_文書の抜粋_.
┌────────
場所はインド北部カンプール地方、インド最大のレザー製品産地のひとつです。2013年にはレザー製品の総輸出額は37億ドルにまで成長しています。

その一方で、工場で排水される水のうち、きちんと処理されているものはわずか20%
そしてクロミウム、ヒ素、鉛などの化学薬品が高濃度含まれた汚染水が、毎日5,000万リットルカンプール工場からガンジス河へと流れています。

この水質と大気汚染により、カンプール工場で働く人のみならず、その地方の住民にまで、皮膚病、肺炎、喘息や精神障害など甚大な影響をもたらしています。

代償は健康被害に止まりません。
カンプール地方の土地はガンジス河の汚染された水を吸い、その土地で栽培されていたバラはもう生産できなくなってしまいました。

多くの犠牲を払って生産された革製品のうち、95%が欧米諸国へ輸出されています。インド政府もいまや大きな収入源となった革製品産業の規制には踏み出せずにいます。

またHuman Right Watchによると、バングラデシュのハザーリバーグの工場でも同じような健康被害が見られ、こちらでは児童労働や女性の賃金も問題視されています。より弱い立場にある子供や女性は通常業務に加えて、男性が行う仕事も追加で、しかも男性より低い賃金で任されているそうです。
└────────
_提示資料_.
┌────────
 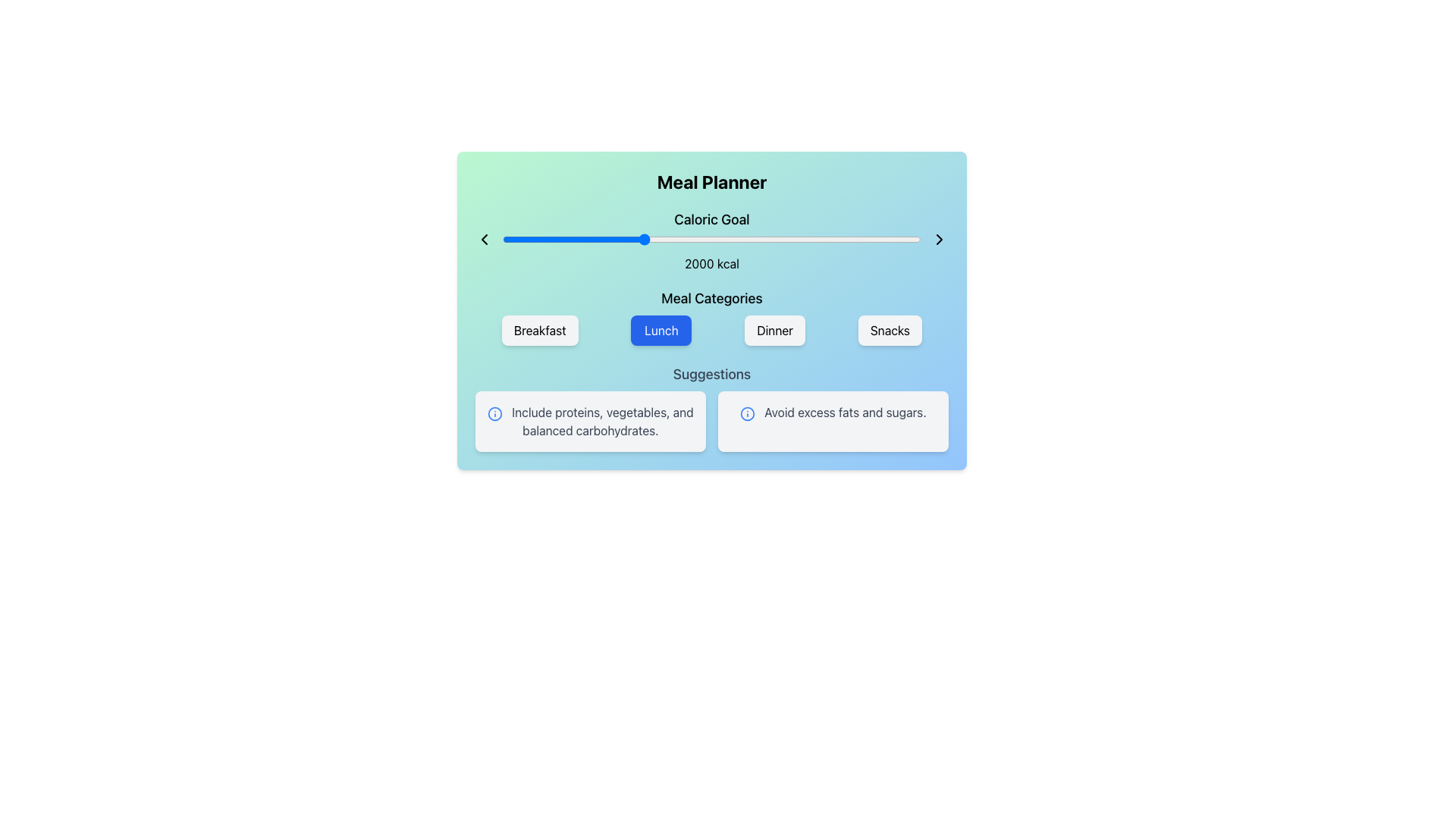 I want to click on the Text Label that serves as a section title for the suggestions displayed below, located at the center of the user interface, so click(x=711, y=374).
└────────
_課題のねらい_.
カンプールの皮革産業についての文章を読み、次の問いに答えなさい。
1. 2013年のレザー製品の総輸出額はいくらまで成長しましたか。
2. 工場で排水される水のうち、きちんと処理されているものは何%ですか。
3. 生産された革製品のうち、欧米諸国へ輸出されているのは何%ですか。
上の行は、本文とは別個の資料です。

_解答_.
1. 37億ドル
2. わずか20%
3. 95%